XXXI Domingo del Tiempo Ordinario, Ciclo A

Autor: Padre Julio Alonso Ampuero 

Fuente: Libro: Meditaciones bíblicas sobre el Año litúrgico
Con permiso de la Fundacion Gratis Date

 

 

Recibir y dar la Palabra
1Tes 2,7-9.13

«Al recibir la Palabra de Dios que os predicamos la acogisteis no como palabra de hombre...» El que acoge la Palabra de Dios con fe es transformado por ella. Pues esta Palabra «permanece operante», es enérgica y activa, es «viva y eficaz» (Hb 4,12). Pero sólo si se recibe con fe. La razón del poco fruto que esta palabra –tantas veces escuchada– produce de hecho es la falta de fe, que se refleja en falta de interés, en rutina, en falta de docilidad, en quedarse en los hombres, en no recibirla con actitud de conversión, con auténtico deseo de dejarse cambiar por ella... Si la predicación del evangelio produjo tales maravillas entre los tesalonicenses, ¿por qué no puede producirlas en nosotros? Basta que la recibamos con las mismas disposiciones que ellos.
«Os teníamos tanto cariño que deseábamos entregaros no sólo el evangelio de Dios, sino hasta nuestras propias personas». Además de acoger la Palabra de Dios estamos llamados también –todos– a transmitirla a otros.
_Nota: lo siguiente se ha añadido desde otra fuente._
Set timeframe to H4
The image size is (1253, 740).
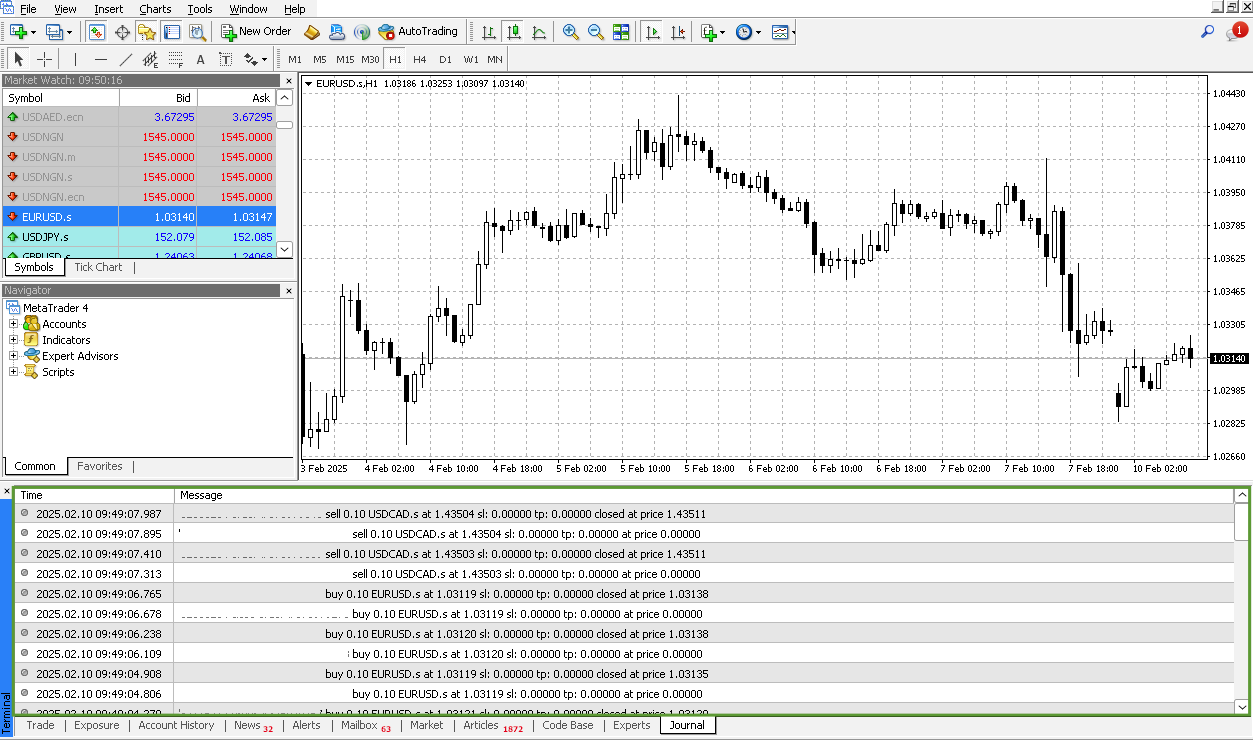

Este es el mayor acto de caridad que podemos realizar pues lo más grande que podemos dar es el evangelio de Jesucristo, la Buena Noticia de que todo hombre es infinitamente amado por Dios y de que este amor lo ha manifestado entregando a su Hijo por él y por la salvación del mundo entero (Jn 3,16).
Pero es preciso subrayar que esta increíble noticia del amor personal de Dios a cada uno, sólo puede ser hecha creíble si el que transmite el evangelio está lleno de amor hacia aquel a quien se lo transmite. El evangelio no se comunica a base de argumentos. Para que cada hombre pueda entender que «Cristo me amó y se entregó por mí» (Gal 2,20), es necesario que el que le hable de Cristo le ame de tal modo que esté dispuesto a dar la vida por él. Y con un amor concreto y personal, lleno de ternura y delicadeza, «como una madre cuida de sus hijos»; un amor que a san Pablo le llevó a «esfuerzos y fatigas», incluso a trabajar «día y noche para no ser gravoso a nadie»...

Vivir en la mentira
Mt 23, 1-12

Las palabras de Jesús nos dan pie para examinar qué hay de fariseo dentro de nosotros mismos. En primer lugar, el Señor condena a los fariseos porque «no hacen lo que dicen». También nosotros podemos caer en el engaño de hablar muy bien, de tener muy buenas palabras, pero no buscar y desear vivir aquello que decimos. Sin embargo, sólo agrada a Dios «el que hace la voluntad del Padre celestial», pues sólo ese tal «entrará en el Reino de los cielos» (Mt 7,21).
En segundo lugar, Jesús les reprocha que «todo lo que hacen es para que los vea la gente». ¡Qué demoledor es este deseo de quedar bien a los ojos de los hombres! Incluso las mejores obras pueden quedar totalmente contaminadas por este deseo egoísta que lo estropea todo. Por eso san Pablo exclamará: «Si todavía tratara de agradar a los hombres, ya no sería siervo de Cristo» (Gal 1,10). El cristiano solo busca «agradar a Dios» (1 Tes 4,1) en toda su conducta; le basta saber que «el Padre que ve lo secreto le recompensará» (Mt 6,4).
Y, finalmente, Jesús les echa en cara que buscan los honores humanos, las reverencias de los hombres, la gloria mundana. También a nosotros fácilmente se nos cuela esa búsqueda de gloria que en realidad es sólo vanagloria, es decir, gloria vana, vacía. Los honores que los hombres consideran valiosos el cristiano los estima como basura (Fil 3,8), pues espera la verdadera gloria, la que viene de Dios, «que nos ha llamada a su Reino y gloria» (1 Tes 2,12). En cambio, buscar la gloria que viene de los hombres es un grave estorbo para la fe (Jn 6,44).